Notes From Underground - Fyodor Dostoevsky, 1864, English: 1918. The first existentialist novel? I would advise a reader of this book to get a good translation. Mine came with footnotes at the back, and a good introduction.
This book is very much of its time and culture, unless you're a philosophy buff. I'm not. Philosophy is a mild interest, that's why I can only give you a layman's opinion. I first became interested in this book because I enjoyed the disclaimer the "underground man" character leaves on the first page -- it was featured in American Psycho, which I read about 3-4 years ago.
Even philosophy students or those who have more a clue on metaphysics than I do may struggle with the historical and cultural references made throughout the first chapter, which consists one a huge ramble. It's an interesting character, one you'd really have to study.
The novel was written in reply to a philospher's maxim etc, as they all tend to disagree with each other and prove the other wrong, or to develop on what one has said.
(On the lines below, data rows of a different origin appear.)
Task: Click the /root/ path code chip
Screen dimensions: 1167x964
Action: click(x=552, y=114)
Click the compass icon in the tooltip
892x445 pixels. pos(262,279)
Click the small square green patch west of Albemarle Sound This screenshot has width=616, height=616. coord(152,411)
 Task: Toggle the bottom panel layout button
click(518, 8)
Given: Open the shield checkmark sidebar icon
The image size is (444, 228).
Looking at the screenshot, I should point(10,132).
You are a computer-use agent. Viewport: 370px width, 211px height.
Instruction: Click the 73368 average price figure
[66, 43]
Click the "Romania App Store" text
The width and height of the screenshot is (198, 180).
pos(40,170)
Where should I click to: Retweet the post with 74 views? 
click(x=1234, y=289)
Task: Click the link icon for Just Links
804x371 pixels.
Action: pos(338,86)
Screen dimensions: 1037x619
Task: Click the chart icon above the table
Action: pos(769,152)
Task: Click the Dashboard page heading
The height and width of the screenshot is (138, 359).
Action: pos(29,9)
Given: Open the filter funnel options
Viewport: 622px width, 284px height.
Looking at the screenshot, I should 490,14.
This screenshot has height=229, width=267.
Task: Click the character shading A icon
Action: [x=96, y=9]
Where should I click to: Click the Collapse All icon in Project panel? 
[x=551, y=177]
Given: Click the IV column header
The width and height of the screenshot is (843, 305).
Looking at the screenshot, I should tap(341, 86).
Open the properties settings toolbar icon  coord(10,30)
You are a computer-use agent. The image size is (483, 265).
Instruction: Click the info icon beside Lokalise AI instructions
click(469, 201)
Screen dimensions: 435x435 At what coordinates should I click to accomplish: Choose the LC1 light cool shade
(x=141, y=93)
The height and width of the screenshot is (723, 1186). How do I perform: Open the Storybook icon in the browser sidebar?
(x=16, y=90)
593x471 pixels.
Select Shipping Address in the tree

I thought this would be a good introduction to philosophy in literature format, what I didn't realise was that I would be constantly turning to the back of the book to look up Russian and historical references such as battles Atilla the Hun fought, as well as an onslaught of French phrases and movements.
It reminded me of the film Russian Ark (understood about as much as the context in this), at least that was accessible (I should say enjoyable, really..) due to the splendid, surreal visuals. To conclude: existential novel that also requires historical knowledge, rather than an insight into the realm of philosophic writing.